* **Objectives**:
1. Translate the sentence "Global regeneration should be the exception, not the default." from the workflow design principles into Spanish.
2. Continue the workflow design principles from where the text stops.

* **Supplied text**:
►

Useful freedom lives inside hard boundaries.

6. Dense feedback beats binary pass/fail.

A single success or failure signal at the end is weak.

Good workflows expose local signals such as:

  • schema valid or invalid
  • evidence sufficient or insufficient
  • confidence high, medium, or low
  • policy in-bounds or out-of-bounds
  • coverage complete, partial, or failed

Dense feedback is what makes search efficient and repair local.

7. Reversibility is a design requirement.

Agents should be able to make small, safe, reversible moves.

A healthy workflow supports:

  • rerunning one stage
  • repairing one artifact
  • retrying one failed validator
  • comparing current and previous outputs
  • fixing a local defect without regenerating everything

Global regeneration should be the exception, not the default.

8. Human verification is a first-class design goal.

In many enterprise workflows, correctness cannot be established through deterministic tests alone.

Software engineering gives us useful proxies such as compilation, tests, and type checks. Many other workflows do not. In research, operations, procurement, planning, and strategy, the crucial question is often whether a qualified human can verify the output efficiently.

We therefore design workflows so that:

  • important claims are adjacent to evidence
  • assumptions are explicit
  • uncertainty is visible
  • provenance is preserved
  • review is targeted by risk

We are after high-leverage human supervision, not blind automation.

9. Trust should be earned through inspectability.

Trust does not come from polish or speed. It comes from making it easy to answer:

  • Where did this come from?
  • What evidence supports it?
  • What was observed directly?
  • What was inferred?
  • What remains uncertain?
  • What should a skeptical reviewer check first?

An output that cannot be checked easily is not ready to be trusted.

10. Memory should be externalized.

Important context should not live only inside transient model state.

It should live in files, manifests, logs, scratchpads, structured memory stores, and other inspectable artifacts.

Externalized memory improves continuity, auditability, transferability, and multi-agent coordination.

11. Context should be engineered, not merely supplied.

More context is not automatically better.

Performance depends on what information is presented, in what order, at what level of abstraction, and with what retrieval strategy.

Good systems reveal the essential surface first and disclose deeper detail only when needed.

Context design is part of the control surface.

12. Reliability means convergence, not one impressive run.

One strong demo proves almost nothing.

A workflow is mature when multiple competent agents, taking different paths, converge toward similar high-quality outputs under the same constraints.

◄

* **Raw data**:
►

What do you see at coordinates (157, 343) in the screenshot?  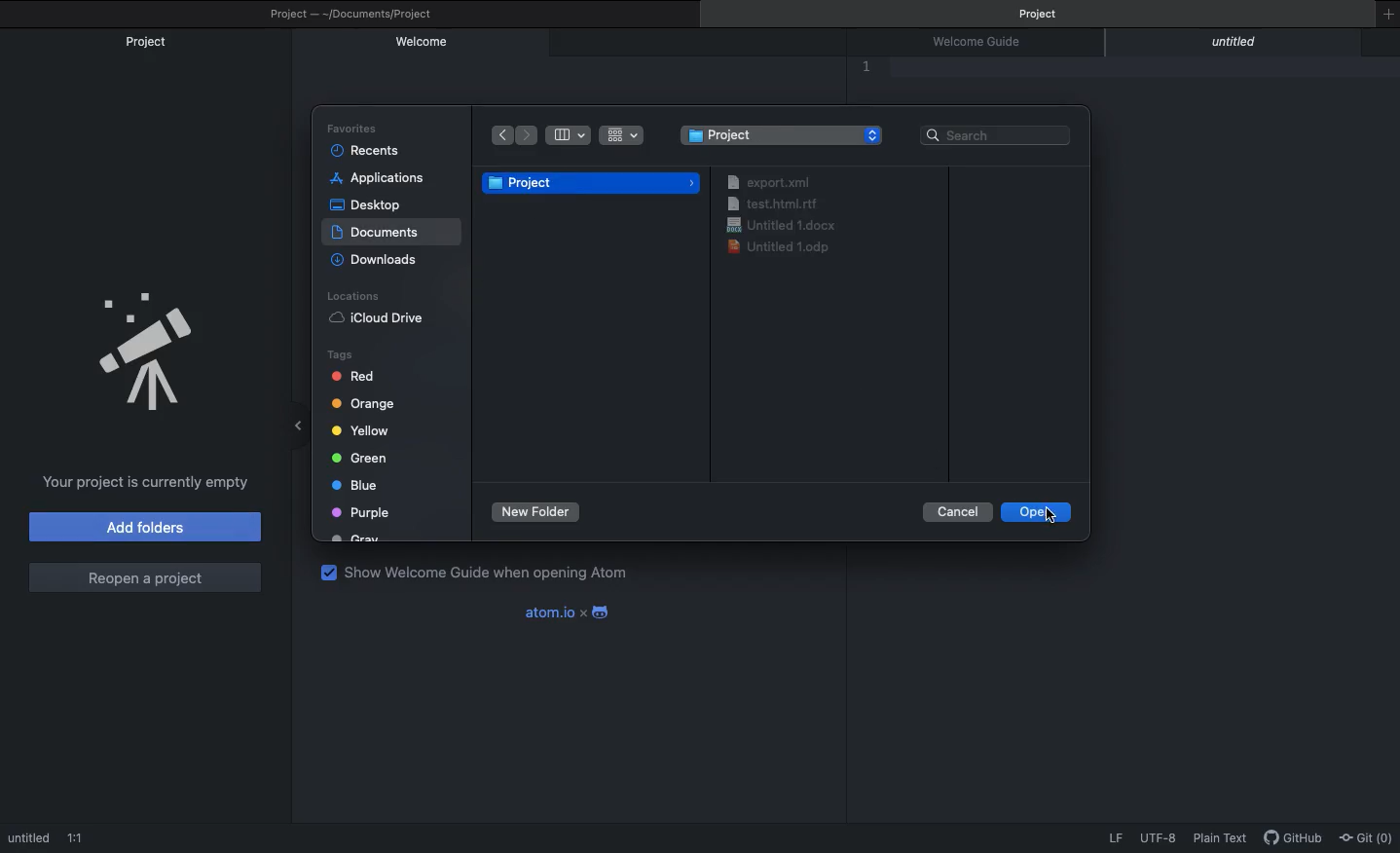 I see `Emblem` at bounding box center [157, 343]. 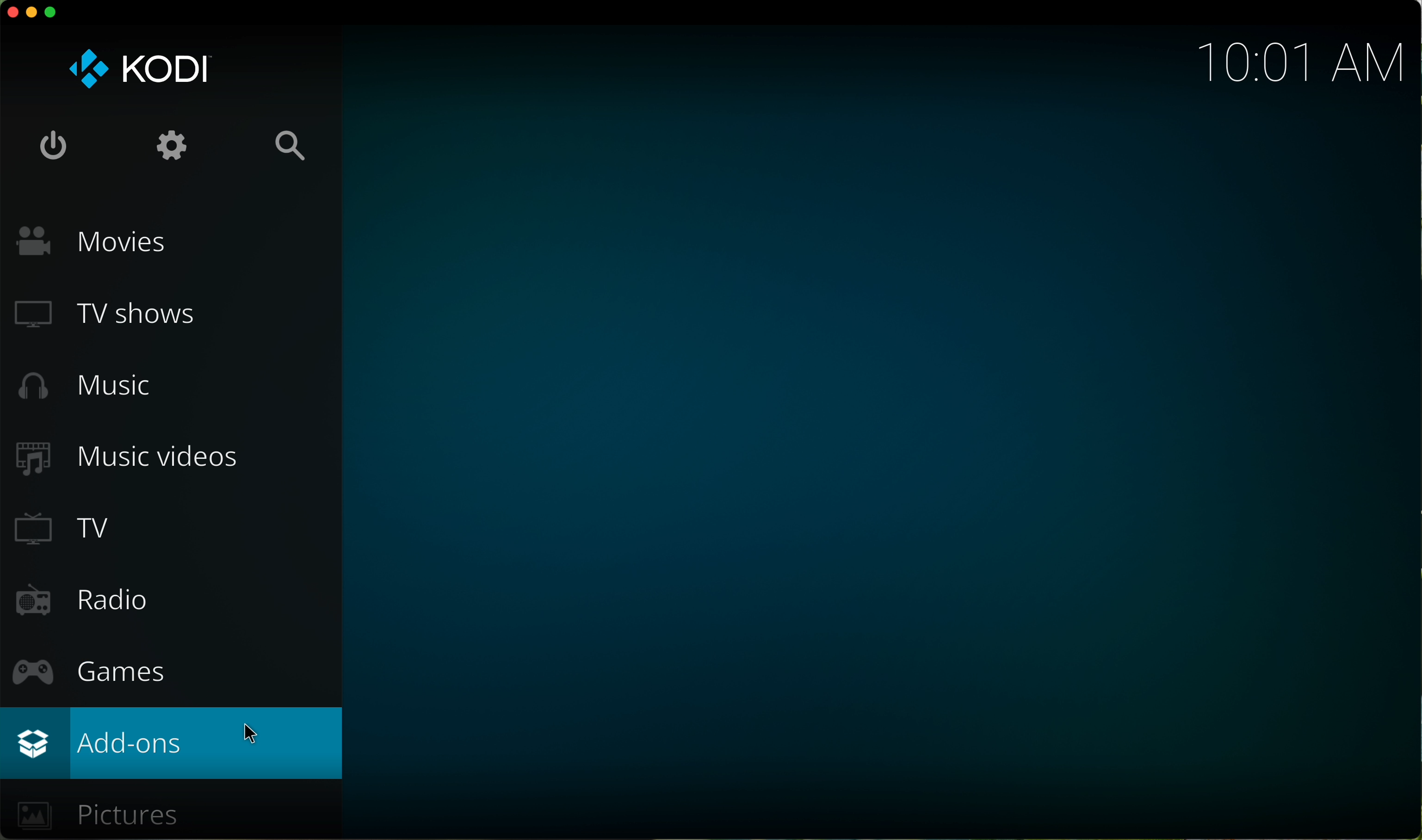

◄

* **Answers by task**:
1. La regeneración global debería ser la excepción, no lo predeterminado.

2.
Convergence is the standard.


What we reject

  • prompts alone can guarantee quality
  • autonomy is inherently good
  • one-shot outputs are trustworthy by default
  • hidden assumptions are acceptable in production workflows
  • one good run proves a workflow is mature
  • AI-native should mean unstructured

Our operating model

Deterministic substrate

  • structured state
  • typed artifacts
  • tool contracts
  • policy tables
  • validators
  • logs
  • memory stores

Agentic policy layer

  • planning
  • decomposition
  • sequencing
  • repair
  • retry
  • prioritization
  • adaptive tool use

Feedback layer

  • validation results
  • quality signals
  • confidence markers
  • failure codes
  • runtime traces
  • portfolio summaries

Human verification layer

  • reviewer-oriented summaries
  • evidence packets
  • claim-to-evidence adjacency
  • risk-based review queues
  • approval, rejection, and escalation surfaces

This is how we align flexibility with reliability.


Our standard

An agentic workflow is good when:

  1. the correct path is easier than the incorrect path
  2. failure is visible and actionable
  3. uncertainty is surfaced instead of hidden
  4. repair is possible without collapse
  5. multiple agents converge toward similar good results
  6. a time-constrained human can verify important claims without redoing the task from scratch
  7. outputs are useful in the real world

Final declaration

We are not trying to make software sound intelligent.

We are trying to make intelligence dependable.

That means substrate, constraints, validation, externalized memory, and human verification by design. It means trust earned through inspectable mechanism, not mystique.

We do not script the intelligence. We build the conditions under which intelligence can do useful work reliably.

That is agentic workflow design.